7 Things Teachers Should Understand About Kids These Days

I was a teacher once but I didn't really go to college to become one. If you're a teacher (and actually went to college to become one), you have probably learned the stuff I'm about to say here in the most technical sense (i.e. child psychology and whatnot). Still, I believe this stuff might help and I'm not speaking here as part of the "selfie generation". I'm speaking here as part of the Filipino now-all-grown-up, good-boys-and-girls generation of the 90s who is repulsed and saddened by how Pinoy kids turned out.

Here are the 7 Things Teachers Should Understand About Kids These Days.


  1. They only care about themselves. Like I said, this is the "selfie generation". What most kids really give a rat's ass about these days are themselves, the parties they want to go to after school, their boy/girlfriends, their friends/enemies/frienemies, how they want to kill themselves just because mommy or daddy told them off and basically anything and everything that is not connected to their education. The cold, hard, painful truth is that most members of the selfie generation care way more about superficial things. I'm not saying you take it against them. You just need to understand that this is how the digital age effed-up our youngsters.
  2. If you're not the good-looking or funny teacher or both, you're just another one of the daylight nightmares they have to deal with because they have to. Kids are kids and they love the nice and funny things. At one point, we have all lived in that era in our lives where everything seems to be just rainbows, butterflies and unicorns. Sometimes, we tend to be stuck in that era for a very long time. Some of us even die in it. Sadly, this generation is part of that. They crave entertainment even inside a room where serious learning should take place. As a teacher, you need to understand that teaching requires a new skill now - THEATRICALITY. Worked really well multiple times for me.
  3. There is a greater chance they'd kill themselves after a breakup than after flunking a seriously major subject. The media, especially here in the Philippines, is not really doing a great job of instilling core values in our youth today. Proof? Those countless TV series that focus on teenage love and finding forever in it. And as if that's not messing things up enough, little books about the same thing are being published specifically targeted at the teenage market. Every time I set foot in a bookstore, all they have in the shelves are tiny books with ridiculously colorful covers bearing ridiculously cheesy titles. They're like Tagalog romance novels for kids between 13-18 years of age. And what saddens me the most is that kids actually swarm around those shelves like Brangelina is in town. As a result, they become obsessed with relationships at a very tender age. They develop this thinking that if they don't find "the one" now, they might end up dying alone.
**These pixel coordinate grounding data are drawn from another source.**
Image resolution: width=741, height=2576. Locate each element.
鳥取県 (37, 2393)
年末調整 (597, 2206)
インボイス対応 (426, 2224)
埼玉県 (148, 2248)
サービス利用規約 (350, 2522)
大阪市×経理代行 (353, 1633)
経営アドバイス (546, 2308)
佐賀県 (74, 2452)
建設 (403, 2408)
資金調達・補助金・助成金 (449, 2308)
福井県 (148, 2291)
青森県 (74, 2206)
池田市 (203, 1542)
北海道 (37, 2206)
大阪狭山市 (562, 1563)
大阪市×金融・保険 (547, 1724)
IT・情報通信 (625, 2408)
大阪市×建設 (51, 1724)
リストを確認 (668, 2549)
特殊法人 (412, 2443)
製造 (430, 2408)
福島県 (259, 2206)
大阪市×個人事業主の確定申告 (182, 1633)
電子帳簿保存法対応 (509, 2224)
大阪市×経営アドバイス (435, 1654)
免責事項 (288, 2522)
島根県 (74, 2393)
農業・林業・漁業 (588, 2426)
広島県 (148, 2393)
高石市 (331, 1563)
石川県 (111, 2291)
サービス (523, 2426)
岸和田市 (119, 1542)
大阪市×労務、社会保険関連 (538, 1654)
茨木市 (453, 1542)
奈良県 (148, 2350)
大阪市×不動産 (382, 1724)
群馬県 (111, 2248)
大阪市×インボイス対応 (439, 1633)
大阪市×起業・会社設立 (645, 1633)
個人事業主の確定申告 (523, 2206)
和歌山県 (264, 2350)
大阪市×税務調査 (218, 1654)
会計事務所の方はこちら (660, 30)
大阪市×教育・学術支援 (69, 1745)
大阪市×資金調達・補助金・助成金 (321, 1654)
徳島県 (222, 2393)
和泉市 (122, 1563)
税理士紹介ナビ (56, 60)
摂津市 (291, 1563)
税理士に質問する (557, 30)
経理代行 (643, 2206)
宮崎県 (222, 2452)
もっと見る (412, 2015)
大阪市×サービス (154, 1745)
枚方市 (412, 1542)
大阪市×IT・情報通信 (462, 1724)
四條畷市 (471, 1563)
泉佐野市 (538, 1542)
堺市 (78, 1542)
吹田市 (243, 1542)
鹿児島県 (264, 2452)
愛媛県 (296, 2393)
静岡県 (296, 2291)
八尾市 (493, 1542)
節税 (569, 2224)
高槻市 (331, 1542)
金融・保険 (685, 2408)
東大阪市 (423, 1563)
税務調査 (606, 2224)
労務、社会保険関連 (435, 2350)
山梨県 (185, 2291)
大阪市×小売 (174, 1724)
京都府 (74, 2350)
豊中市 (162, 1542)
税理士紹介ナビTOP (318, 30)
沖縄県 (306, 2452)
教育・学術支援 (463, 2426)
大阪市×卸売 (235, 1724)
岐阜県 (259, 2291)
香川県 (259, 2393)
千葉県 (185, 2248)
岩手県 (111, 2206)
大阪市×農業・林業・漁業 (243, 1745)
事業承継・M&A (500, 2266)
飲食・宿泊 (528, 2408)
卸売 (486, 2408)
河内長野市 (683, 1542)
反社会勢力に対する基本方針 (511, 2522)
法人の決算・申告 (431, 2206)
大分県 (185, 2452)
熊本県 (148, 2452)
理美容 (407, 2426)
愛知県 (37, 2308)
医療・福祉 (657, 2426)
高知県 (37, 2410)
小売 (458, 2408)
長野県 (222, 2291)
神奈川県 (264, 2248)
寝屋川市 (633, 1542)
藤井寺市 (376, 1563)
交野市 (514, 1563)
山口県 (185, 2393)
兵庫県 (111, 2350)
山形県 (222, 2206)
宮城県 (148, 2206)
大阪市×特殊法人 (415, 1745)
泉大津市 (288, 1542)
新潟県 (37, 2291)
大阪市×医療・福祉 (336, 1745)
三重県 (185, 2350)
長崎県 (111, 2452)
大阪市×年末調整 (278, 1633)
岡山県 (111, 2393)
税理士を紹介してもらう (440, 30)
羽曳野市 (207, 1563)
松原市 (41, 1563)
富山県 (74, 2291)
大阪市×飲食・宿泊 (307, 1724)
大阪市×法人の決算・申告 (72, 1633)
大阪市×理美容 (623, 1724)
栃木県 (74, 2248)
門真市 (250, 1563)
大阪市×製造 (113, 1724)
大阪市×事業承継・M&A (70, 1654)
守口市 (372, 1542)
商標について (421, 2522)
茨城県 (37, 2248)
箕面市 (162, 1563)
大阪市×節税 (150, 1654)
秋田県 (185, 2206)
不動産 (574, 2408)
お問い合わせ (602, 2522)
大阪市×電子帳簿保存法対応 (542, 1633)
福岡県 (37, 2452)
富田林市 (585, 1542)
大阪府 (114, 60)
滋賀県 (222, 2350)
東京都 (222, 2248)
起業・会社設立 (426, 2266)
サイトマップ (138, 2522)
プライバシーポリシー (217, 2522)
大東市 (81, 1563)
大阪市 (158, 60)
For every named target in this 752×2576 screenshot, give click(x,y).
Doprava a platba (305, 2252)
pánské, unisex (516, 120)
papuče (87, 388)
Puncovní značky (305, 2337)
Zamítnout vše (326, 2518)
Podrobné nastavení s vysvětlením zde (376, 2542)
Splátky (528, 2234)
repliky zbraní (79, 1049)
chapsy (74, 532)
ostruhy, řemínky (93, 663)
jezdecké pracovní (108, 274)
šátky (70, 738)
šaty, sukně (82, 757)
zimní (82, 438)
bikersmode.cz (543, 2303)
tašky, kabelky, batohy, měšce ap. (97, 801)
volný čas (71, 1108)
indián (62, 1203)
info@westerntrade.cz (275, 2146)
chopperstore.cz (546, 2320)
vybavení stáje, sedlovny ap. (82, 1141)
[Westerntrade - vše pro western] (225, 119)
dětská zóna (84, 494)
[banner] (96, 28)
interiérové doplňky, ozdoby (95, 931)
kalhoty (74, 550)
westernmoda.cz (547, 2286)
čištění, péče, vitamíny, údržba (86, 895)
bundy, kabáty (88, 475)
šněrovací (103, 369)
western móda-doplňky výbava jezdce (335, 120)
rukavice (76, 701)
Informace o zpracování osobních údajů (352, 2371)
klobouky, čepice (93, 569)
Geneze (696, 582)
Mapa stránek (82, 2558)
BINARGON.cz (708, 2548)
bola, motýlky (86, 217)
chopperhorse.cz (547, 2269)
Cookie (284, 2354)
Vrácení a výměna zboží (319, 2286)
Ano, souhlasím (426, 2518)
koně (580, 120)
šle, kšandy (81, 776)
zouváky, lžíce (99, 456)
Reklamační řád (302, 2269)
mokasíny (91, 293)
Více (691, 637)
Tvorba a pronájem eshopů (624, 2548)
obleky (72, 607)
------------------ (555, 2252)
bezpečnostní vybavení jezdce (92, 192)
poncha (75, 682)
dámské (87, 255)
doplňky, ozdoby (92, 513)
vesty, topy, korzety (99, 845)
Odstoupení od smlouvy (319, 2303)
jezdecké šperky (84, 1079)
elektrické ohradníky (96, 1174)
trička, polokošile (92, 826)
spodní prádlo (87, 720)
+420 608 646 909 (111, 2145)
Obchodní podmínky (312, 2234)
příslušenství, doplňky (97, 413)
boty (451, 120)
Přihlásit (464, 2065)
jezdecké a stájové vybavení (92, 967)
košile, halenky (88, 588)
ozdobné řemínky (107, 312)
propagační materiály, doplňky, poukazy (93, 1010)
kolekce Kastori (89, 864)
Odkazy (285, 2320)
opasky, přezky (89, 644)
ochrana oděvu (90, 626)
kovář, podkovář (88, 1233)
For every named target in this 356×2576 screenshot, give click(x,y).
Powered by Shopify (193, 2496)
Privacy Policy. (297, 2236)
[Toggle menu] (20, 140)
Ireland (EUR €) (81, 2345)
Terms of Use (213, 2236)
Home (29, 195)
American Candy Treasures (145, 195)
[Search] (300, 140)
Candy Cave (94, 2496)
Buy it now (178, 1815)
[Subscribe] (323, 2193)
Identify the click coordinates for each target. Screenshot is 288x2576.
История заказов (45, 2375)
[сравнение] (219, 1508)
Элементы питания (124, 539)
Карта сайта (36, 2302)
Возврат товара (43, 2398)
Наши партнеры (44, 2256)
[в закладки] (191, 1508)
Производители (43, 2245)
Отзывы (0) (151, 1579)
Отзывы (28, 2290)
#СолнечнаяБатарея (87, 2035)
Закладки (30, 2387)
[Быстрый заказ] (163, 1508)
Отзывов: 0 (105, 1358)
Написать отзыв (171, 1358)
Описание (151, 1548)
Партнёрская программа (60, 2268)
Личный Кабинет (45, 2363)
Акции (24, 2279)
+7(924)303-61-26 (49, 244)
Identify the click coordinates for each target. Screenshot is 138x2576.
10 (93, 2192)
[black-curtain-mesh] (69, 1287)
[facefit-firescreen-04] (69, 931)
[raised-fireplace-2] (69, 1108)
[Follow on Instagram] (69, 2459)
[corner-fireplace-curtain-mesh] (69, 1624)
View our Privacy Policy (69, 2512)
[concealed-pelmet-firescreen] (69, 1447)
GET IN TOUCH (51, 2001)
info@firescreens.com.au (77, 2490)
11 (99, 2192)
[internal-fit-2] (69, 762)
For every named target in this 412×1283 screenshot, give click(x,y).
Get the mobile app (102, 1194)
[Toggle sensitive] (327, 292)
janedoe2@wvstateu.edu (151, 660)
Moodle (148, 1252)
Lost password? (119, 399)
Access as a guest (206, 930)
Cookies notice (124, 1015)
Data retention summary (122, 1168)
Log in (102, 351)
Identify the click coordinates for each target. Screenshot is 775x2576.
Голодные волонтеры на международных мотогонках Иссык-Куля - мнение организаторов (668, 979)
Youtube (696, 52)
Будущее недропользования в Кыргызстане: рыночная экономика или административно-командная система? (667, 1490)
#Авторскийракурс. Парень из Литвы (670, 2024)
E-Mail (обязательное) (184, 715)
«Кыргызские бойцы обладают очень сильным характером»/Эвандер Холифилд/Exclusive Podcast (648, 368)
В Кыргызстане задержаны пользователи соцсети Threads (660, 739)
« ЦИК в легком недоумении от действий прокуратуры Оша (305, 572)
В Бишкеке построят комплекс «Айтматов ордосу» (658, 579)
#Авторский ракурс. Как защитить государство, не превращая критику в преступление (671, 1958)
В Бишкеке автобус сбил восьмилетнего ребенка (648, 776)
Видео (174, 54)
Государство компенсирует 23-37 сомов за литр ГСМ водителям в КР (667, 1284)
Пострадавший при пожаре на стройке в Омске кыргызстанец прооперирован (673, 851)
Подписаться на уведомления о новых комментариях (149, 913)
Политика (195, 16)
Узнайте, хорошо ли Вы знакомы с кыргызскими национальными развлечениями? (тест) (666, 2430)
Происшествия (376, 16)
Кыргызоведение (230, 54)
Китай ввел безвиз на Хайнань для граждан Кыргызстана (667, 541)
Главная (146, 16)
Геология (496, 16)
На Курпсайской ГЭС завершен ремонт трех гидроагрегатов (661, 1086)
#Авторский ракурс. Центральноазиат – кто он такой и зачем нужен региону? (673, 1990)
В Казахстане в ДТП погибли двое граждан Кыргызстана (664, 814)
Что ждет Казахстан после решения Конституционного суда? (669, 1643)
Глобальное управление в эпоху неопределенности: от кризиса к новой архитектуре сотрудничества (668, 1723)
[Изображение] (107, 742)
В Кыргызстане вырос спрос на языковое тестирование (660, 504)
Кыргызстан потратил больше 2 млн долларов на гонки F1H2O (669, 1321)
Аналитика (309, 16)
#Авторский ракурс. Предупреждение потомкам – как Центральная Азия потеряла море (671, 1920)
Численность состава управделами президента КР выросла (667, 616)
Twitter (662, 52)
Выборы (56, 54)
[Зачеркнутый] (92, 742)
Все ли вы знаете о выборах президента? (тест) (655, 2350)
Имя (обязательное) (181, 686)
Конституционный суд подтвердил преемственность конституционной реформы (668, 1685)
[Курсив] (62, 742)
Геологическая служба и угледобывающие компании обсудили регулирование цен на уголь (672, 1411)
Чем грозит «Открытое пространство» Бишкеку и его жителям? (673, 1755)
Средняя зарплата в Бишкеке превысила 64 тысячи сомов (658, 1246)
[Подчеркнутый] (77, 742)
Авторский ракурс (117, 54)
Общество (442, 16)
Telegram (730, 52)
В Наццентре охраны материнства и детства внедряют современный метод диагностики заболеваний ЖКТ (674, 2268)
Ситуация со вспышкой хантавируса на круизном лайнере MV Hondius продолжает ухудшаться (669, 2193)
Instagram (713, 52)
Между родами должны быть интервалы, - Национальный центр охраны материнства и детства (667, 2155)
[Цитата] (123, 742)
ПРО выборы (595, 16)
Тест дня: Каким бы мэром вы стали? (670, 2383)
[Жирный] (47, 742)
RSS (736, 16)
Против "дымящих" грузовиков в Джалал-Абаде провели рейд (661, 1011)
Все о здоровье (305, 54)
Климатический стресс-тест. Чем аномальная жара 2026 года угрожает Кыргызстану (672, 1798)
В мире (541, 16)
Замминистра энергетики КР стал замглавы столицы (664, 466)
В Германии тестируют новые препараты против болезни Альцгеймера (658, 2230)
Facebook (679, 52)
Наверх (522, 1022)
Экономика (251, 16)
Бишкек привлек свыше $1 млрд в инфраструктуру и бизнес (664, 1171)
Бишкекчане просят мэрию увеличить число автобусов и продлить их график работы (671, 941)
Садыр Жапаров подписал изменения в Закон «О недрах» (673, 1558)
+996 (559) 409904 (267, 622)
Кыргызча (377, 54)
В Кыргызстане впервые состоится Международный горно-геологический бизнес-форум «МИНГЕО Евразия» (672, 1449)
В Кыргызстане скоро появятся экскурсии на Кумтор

Which is just terrifying and infuriating at the same time.
  4. What they only want to know are the stuff that could be "useful" in real life. As kids nowadays only care about stuff that are either fun or life-threatening or both, what they expect to learn in school are the "essential" things that would allow them to live a fun-or-life-threatening-or-both kind of life. Learning the Pythagorean theorem, solving for age problems and completing and interpreting a Punnett square unfortunately are not one of those things. As a result, they'd either just let you talk in class while they drift off to Neverland with their eyes wide open and pretending to focus on you or come up with a smartass counter-response to everything you have to say.
  5. They're a bunch of know-it-alls. With the advent of Google and all the information-giving offspring of technology, kids these days think they already know everything and they're just going to school because they need a frickin' degree. Most of the time, they'd question you either upfront or behind your back (which is like 95% of the time). With their more "profound" understanding of technology and its uses, they already think that they are the immortal generation. If you allow them to slap you with their copy-pasted Wikipedia knowledge, they'd devour you like a Christmas ham.
  6. But in truth, they don't know shit. Not knowing things easily frustrates the present generation and that's why they love Google so much. It's instant knowledge with a single click. Their idea of research is copying and pasting stuff from Wikipedia or other online sources without worrying about the gravity of plagiarism. I'm especially addressing this to the older educators out there who invested literal sweat and blood in earning their degrees. Kids these days generally have no idea what they're doing. What they do is use "new age" words to confuse their teachers especially the ones who don't know smack about the in and the new. I'd like to call this pseudo-intelligence.
  7. And they still think they're better than you. I know. This is just sad.

Teaching can be a very daunting task especially if your students have the immense capability of driving you bonkers. At the end of the day, all it takes is understanding them to find a good workaround. It's just not going to be easy.

At this juncture, I would like to greet all teachers out there an advanced Happy World Teachers' Day. May you continue to be a blessing to all the difficult kids of the selfie generation and may God grant you with Herculean strength to steer them to the right direction. May you all live forever!